The primary objective of the association is to observe low luminosity objects such as certain Be stars or candidate planetary nebulae. But 2SPOT also takes care to respond to any request for observation of novae, supernovae, symbiotic stars or comets.
The site maintained by the company Deep Sky Chile was selected to meet the needs of the association.
Our spectro setup: RC12 + ALPY 600 + ATIK 414ex: Photo credit © Deep Sky Chile
The choice of material
Among the many spectrographs in the Shelyak catalog, theALPY 600 was chosen because it lends itself very well to “remote” use. This spectrograph is in fact not very sensitive to temperature variations and mechanical stresses. The device is installed on a Ritchey Chretien telescope 305mm in diameter.
The assembly is mounted on a GM3000 HPS equatorial mount from the 10 micron company. This mount can support a payload of 100 kg. The spectral camera is an ATIK 414ex which has 6.45µm pixels, which makes it efficient for low magnitude targets. The guide camera, an ATIK 314L+, offers a wide field which is of great help for pointing objects.
1st raw spectrum obtained in Chile: V1078 Sco with an ALPY 600 ©2SPOT
Graph of V1078 Sco ©2SPOT
Transport, installation and first spectrum
The equipment was shipped on March 15, 2021 by seaways in 2 crates. After a journey of 45 days, the equipment arrived safely in Chile at Valparaiso. A video describing this adventure can be viewed below: 2spot : Shipment of boxes.
The health crisis did not allow the members of the association to assemble the equipment themselves in Chile at the beginning of 2021. This editing was provided by Franck (one of the leaders of Deep Sky Chile) with remote recommendations from Stéphane, via the WhatsApp application. The first spectrum was produced on May 24, 2021. The first light of the setup has been immortalized with this video visible below: 1st Light in Chile
Observations are carried out on a regular basis, automatically or manually, via a remote installation control application. The internet connection is provided by a 4G key whose speed is sufficient to control everything, but also to repatriate the data to our server located in France, after each night of observation.
Over the past year, several hundred spectra have been produced on all types of objects: Be stars, candidate planetary nebulae, symbiotic stars, novae, supernovae, comets, etc…

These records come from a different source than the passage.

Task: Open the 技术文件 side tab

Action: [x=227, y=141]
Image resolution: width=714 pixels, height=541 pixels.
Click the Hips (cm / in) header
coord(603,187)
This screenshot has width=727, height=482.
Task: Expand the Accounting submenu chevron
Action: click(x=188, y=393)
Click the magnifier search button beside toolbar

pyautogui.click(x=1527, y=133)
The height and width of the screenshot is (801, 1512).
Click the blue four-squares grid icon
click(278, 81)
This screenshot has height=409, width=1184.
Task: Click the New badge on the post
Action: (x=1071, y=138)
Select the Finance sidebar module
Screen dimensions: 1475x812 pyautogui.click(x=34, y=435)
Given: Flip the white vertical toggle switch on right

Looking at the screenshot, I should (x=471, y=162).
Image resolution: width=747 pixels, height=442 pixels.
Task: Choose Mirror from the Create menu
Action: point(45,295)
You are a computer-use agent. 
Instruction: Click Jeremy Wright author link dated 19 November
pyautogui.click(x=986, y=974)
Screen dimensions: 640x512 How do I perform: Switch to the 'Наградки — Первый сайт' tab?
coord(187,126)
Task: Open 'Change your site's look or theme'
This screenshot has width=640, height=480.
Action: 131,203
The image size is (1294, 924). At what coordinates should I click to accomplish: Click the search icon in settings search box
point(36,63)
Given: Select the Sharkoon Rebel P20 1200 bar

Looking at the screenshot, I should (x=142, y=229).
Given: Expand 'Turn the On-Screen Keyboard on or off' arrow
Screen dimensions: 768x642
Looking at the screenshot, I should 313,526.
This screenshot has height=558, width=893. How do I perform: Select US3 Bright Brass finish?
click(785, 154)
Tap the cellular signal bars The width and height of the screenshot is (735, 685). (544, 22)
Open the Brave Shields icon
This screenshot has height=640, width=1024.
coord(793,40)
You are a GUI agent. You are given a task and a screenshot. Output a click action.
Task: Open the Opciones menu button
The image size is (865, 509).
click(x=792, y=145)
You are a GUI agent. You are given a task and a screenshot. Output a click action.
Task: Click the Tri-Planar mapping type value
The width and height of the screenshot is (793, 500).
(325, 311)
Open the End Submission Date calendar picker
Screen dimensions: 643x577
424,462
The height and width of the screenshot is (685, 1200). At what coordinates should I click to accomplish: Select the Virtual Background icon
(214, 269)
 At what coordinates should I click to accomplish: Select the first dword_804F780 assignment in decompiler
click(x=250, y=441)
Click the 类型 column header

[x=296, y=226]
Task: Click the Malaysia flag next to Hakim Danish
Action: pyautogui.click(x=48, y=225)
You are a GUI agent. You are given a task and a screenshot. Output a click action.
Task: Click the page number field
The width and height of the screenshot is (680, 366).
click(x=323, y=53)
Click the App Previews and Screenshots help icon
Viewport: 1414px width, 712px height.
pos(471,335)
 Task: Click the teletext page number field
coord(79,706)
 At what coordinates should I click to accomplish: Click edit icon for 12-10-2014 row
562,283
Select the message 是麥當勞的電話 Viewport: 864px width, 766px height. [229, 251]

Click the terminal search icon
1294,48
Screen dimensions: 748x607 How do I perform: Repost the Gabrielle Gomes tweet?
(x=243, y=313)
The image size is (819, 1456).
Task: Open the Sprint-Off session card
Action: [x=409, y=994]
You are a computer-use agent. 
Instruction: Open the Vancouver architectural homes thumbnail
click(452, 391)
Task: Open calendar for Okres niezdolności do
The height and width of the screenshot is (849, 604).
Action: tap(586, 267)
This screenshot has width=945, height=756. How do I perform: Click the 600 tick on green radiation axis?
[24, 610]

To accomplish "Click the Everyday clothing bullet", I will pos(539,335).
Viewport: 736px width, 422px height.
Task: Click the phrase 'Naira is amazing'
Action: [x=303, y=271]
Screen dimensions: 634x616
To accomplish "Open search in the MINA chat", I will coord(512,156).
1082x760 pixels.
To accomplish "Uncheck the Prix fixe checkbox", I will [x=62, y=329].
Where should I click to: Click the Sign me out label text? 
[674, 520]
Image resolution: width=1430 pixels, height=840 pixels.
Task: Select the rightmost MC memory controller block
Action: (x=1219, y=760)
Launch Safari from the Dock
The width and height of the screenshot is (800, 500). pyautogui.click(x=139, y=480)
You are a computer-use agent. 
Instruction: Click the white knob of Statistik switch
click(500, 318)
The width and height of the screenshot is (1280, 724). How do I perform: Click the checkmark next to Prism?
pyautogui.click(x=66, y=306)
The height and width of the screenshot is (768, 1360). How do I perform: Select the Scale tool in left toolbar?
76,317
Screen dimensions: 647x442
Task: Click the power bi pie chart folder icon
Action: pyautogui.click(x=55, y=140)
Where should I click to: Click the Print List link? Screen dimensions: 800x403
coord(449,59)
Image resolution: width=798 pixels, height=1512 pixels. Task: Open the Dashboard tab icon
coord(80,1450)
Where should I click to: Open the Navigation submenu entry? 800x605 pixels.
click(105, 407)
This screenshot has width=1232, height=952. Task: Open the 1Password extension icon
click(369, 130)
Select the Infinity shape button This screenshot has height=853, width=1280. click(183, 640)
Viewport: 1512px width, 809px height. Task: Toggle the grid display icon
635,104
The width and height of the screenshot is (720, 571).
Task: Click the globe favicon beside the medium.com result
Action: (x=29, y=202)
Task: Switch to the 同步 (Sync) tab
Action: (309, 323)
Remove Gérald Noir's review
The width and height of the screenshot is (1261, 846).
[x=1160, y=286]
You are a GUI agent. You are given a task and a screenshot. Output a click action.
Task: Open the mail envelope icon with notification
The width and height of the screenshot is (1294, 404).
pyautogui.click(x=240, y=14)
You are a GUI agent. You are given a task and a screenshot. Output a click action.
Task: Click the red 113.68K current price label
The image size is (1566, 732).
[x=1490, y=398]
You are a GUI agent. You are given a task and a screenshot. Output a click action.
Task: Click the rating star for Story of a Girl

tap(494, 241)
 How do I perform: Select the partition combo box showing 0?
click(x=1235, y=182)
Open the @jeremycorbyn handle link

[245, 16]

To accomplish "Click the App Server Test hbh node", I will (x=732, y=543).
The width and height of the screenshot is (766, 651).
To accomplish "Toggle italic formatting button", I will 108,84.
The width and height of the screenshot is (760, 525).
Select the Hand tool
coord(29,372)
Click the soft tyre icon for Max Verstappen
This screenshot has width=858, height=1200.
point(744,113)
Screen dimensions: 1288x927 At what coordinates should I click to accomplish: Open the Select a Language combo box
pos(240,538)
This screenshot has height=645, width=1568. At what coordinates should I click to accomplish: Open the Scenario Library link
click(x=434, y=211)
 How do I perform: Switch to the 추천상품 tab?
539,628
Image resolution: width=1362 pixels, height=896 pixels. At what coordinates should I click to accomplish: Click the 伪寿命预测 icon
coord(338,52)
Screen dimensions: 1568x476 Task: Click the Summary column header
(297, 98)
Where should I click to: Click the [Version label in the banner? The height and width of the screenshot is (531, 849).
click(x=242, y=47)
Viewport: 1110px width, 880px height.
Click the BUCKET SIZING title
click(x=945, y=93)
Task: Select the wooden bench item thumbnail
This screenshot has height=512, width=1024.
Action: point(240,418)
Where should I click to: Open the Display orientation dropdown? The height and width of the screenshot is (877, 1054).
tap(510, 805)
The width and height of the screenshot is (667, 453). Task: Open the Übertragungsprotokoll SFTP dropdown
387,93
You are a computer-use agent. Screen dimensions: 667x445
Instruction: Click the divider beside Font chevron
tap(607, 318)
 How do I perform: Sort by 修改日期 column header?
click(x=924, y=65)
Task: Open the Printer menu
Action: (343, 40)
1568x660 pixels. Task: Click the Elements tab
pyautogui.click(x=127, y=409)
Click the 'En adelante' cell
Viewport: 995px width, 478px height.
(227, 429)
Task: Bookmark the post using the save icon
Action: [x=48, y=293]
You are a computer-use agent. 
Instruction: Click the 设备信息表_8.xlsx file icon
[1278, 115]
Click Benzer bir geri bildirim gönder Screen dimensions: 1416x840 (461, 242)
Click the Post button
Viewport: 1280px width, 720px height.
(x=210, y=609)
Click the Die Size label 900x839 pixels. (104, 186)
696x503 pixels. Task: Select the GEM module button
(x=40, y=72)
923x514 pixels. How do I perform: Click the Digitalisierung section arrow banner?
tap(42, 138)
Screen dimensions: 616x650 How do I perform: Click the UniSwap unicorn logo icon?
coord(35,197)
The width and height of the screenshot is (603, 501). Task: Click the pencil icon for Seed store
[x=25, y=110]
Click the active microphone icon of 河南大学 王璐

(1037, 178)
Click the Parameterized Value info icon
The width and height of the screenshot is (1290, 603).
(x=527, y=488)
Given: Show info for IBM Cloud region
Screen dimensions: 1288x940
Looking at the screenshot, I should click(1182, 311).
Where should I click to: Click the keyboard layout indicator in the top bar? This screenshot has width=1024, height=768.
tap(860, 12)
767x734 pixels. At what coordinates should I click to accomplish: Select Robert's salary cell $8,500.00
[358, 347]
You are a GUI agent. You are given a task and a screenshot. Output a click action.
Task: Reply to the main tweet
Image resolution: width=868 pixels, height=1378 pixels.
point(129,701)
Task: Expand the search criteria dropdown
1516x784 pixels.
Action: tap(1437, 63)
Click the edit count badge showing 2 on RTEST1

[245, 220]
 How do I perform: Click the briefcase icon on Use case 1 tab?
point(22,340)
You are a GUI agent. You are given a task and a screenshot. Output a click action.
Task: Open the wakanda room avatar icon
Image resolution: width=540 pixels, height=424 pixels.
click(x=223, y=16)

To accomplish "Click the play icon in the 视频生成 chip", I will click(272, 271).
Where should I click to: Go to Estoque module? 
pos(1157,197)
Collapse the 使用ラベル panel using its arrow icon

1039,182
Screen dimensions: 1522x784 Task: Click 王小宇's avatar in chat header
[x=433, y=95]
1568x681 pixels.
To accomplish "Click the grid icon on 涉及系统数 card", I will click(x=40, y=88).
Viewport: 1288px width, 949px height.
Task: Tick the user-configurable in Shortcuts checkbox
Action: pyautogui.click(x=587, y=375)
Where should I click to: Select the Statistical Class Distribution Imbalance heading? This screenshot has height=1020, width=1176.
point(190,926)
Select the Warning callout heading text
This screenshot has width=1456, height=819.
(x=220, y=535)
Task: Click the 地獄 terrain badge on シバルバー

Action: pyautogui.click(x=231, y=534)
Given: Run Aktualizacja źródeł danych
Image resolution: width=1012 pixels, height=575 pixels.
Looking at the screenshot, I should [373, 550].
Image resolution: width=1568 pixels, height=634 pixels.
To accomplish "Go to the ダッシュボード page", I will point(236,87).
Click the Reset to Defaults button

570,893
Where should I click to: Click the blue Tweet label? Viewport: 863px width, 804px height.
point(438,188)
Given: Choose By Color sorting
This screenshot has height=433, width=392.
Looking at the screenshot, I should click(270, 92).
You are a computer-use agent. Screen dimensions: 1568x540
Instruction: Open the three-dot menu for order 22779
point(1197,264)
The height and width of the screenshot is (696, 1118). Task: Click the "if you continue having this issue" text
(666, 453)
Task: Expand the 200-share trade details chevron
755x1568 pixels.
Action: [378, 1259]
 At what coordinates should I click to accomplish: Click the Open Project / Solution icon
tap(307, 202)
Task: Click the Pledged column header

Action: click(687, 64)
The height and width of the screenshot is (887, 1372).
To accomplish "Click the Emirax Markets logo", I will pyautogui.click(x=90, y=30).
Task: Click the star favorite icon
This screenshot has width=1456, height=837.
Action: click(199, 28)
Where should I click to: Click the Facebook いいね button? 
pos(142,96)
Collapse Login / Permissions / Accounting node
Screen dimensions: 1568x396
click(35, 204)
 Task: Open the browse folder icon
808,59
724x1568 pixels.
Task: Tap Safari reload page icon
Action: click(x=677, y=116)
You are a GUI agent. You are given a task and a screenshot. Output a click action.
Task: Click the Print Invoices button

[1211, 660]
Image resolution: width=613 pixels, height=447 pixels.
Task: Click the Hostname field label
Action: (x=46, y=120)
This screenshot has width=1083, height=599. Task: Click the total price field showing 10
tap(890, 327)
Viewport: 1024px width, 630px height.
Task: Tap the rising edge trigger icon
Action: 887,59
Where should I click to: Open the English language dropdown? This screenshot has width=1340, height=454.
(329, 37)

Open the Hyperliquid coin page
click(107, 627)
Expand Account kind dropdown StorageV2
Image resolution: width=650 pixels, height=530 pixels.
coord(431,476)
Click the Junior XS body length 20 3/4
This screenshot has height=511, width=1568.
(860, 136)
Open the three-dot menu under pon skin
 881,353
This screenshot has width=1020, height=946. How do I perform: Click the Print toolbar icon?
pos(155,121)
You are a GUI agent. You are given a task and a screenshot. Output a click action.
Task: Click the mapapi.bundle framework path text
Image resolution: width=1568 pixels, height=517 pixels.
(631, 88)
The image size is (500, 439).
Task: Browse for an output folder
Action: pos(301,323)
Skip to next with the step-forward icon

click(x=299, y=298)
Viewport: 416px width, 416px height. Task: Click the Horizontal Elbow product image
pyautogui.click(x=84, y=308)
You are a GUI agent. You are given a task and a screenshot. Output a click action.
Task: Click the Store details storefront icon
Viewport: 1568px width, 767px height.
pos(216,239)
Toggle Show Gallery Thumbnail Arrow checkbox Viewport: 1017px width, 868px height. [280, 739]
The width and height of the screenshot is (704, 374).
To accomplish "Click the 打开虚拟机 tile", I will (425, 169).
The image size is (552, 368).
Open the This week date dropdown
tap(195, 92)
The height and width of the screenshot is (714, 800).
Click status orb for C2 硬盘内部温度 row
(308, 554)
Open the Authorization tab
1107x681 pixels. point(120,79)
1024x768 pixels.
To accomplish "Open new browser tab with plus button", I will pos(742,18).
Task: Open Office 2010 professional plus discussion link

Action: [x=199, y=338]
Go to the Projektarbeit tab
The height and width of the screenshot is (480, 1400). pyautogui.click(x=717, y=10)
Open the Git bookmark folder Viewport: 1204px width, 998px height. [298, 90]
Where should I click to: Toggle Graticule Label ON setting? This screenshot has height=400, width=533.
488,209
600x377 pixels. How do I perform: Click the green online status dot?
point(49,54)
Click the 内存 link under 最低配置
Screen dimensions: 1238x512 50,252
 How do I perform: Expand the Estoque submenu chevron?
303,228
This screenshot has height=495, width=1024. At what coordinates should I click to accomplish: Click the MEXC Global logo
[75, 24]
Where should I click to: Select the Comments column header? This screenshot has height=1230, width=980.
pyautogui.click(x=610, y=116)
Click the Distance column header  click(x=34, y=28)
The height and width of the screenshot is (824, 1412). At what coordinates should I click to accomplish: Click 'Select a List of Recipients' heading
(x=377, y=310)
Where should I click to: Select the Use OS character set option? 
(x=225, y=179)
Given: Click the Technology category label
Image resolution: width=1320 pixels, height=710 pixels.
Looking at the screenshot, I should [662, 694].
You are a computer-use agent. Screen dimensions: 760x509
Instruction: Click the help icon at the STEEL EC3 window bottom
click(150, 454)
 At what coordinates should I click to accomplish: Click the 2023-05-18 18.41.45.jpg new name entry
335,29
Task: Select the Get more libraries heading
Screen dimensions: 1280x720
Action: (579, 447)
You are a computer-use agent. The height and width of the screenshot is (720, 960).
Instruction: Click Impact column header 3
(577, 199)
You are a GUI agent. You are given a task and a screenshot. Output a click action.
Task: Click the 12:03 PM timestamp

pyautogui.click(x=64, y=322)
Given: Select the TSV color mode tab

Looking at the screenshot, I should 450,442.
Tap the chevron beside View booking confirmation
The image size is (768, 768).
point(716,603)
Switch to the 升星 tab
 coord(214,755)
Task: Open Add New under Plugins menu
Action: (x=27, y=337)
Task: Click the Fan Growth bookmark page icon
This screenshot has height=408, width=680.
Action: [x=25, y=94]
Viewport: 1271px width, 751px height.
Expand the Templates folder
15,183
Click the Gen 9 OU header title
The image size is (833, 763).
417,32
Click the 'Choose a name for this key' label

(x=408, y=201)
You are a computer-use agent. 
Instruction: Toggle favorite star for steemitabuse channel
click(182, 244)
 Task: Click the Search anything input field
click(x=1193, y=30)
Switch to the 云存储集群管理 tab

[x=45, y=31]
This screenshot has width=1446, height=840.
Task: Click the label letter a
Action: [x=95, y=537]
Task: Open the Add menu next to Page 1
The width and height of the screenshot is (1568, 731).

Some observations have been the subject of publications:
and other publications are currently in progress.
eShel : © Olivier Garde
Evolution of our equipment
The experience acquired since this first year of operation has led the association to modify and complete its current installation with a second high-resolution spectrograph. Tests for the installation of this second eShel-type spectrograph are currently underway in mainland France. This high-resolution spectrograph will be installed on the 300mm RC telescope currently on site, replacing the low-resolution Alpy 600 spectrograph. The latter will be installed on a more open 300 mm Newton type telescope. The two telescopes (RC/eShel + Newton/Alpy 600) will be mounted in parallel on our mount which can easily support the load. Thus, with this new setup, 2SPOT will be able to acquire both high resolution spectra at R=11000 with a wide spectral range (3900-7600 Å), on bright stars, while continuing to acquire spectra at low resolution on more discrete objects, such as planetary nebulae.
The spectra acquired with the eShel spectrograph will better meet the need for monitoring Be stars in the south (Bess Base of the Paris-Meudon observatory).
This installation is planned for October 2022.
The exploitation of a spectrograph installed in the southern hemisphere makes it possible to benefit from many more exploitable nights than in France, with a clear sky devoid of light pollution. Very interesting objects, not visible from the northern hemisphere are accessible. For example, the center of the Milky Way (constellation of Sagittarius) which is very low on the horizon from France is much more accessible from Chile. Objects in this part of the sky can easily be observed over a longer period.